I first came across EL Paint when researching how to make my own EL Panels. Lighting is something I really love and the applications for this type of lighting are endless!

This is my first instructable, it's also very long - so apologies for that.

****I must warn everyone of the following before you begin****

- Ensure you read ALL safety directions and the MSDS (Material Safety Data Sheet) for each chemical prior to using it,

- This project deals with high voltage AC, it's very easy to electrocute yourself if you do not seal the circuits prior to applying power!

- Ensure you use all PPE (Personal Protective Equipment) when handling the paints and chemicals, and

- Store all chemicals in a safe place, away from children.

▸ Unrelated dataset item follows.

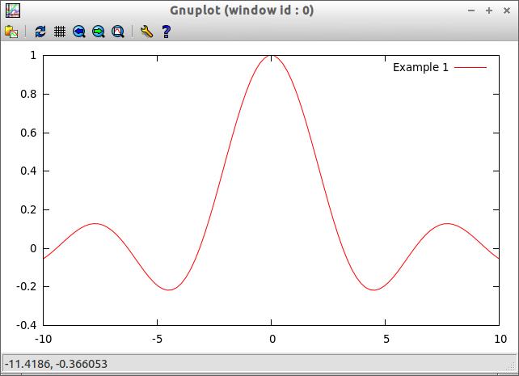
Task: Click the autoscale zoom icon
Action: point(118,32)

Step 1: What You Need to Start!

Before you begin, have these things handy:

1. Nitrile Gloves: They can be expensive, but are resistant to a fair amount of chemicals.

2. Particulate Mask: You need these!!! (or equivalent) - the powders in this project can be super fine ~10nm or smaller.

3. Eye protection

4. Emergency eye wash.

Please use this equipment!

This project is also VERY EXPENSIVE to get started. Fair warning ;)

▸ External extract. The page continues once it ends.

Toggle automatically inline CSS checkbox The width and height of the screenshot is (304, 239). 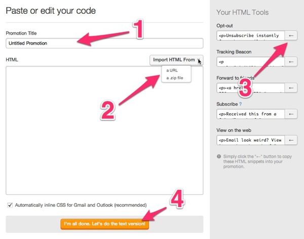pos(10,205)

This is a (non-exhaustive) list of basic equipment you will need:Prices are in $AUD

1. Heat Gun ~$60

2. Multimeter ~$10

3. Rotary Tool with stirring attachement (or something that can stir smal amounts of paint) - I used a rotary tool with milk frothing attachment ~$100

4. Paint Brushes x 5 smal to medium size. One for each type of additive plus spares ~$20

5. DC to AC Inverter - This is what drives your paint. These are cheap and come in many varieties and power outputs. I suggest using the battery power type while you get started - it's cheaper! ~$5

6. UV Blacklight - To see where you apply the phosphor layer ~$15

7. Glass jars (or equivalent) These are to store the paint once mixed with the additives. Any container with an airtight lid will work. ~$10

This is a list of the paint additives you will need - All ingredients can be substituted to suit your locations and suppliers, EXCEPT where it states "cannot be substituted" - this means that type of ingredient must be used.

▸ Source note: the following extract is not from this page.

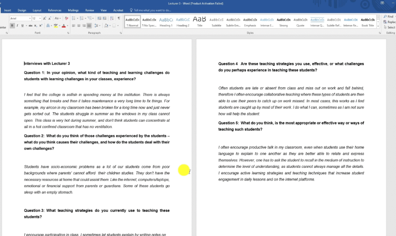This screenshot has height=236, width=396.
Task: Sort the selected text alphabetically
Action: tap(112, 18)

1. Any clear coat polyurethane paint (water based is best). Must be a single stage/pack type of paint. Wood varnish is easiest to work with while starting out. ALL of your additives will be mixed with this paint. ~$50

2. Electroluminescent Phosphor - CANNOT BE SUBSTITUTED It costs ~$300/kg (this is true only for unecapsulated phoshpor, which is the cheapest). Do not confuse this with photoluminescent phosphor, that's glow-in-the dark powder and will not work.

3. Baruim Titanate (BaTiO3) CANNOT BE SUBSTITUTED - This is the Dielectric additive. It costs ~$80 for 250g.

4. a. Copper Paste/Paint - Cheapest and highly conductive, but messy and uneven to work with. Not transparent enought for the top layer, use for the base layer only. ~$70

b. PEDOT:PSS - Very expensive. Electrically conductive and transparent when applied properly. ~$700/kg

c. Silver Nano-Wires - Very expensive. Electrically conductive and transparent when applied properly. ~$990/kg

d. Double sided copper tape - Excellent for the base layer, cannot be used for the top layer. The glue can react porrly with the PEDOT:PSS though.

e. Any other conductive substrate for the base layer - such as aluminium sheeting (that can be sealed).


Step 2: Getting Started

** This instructable will only show you how to make your first EL Lamp on paper with a paint brush. Air Brushing/Spray painting and applying this to various substrates such as cars, textiles and wood are more complicated and will not be covered**

The 'functional' EL paint is made up from 5 seperate layers of paint with different additives dispersed within. The layers work together to produce light via electroluminescence. (This is a really basic description).

The layers are comprised of the following (from base to top coat):

1. Electrically conductive base layer

2. Dielectric layer

3. Phosphor Layer (electroluminescent)

4. Electrically conductive clear layer

5. Bus Bar

Using this basic construction, this system can be applied to anything from a car to your bedroom walls!

All-in-all, the EL paint comprises a number of layers to achieve luminescence. The following directions outline the components and manufacture of each layerfor a simple, single layer, single sided EL Paint application.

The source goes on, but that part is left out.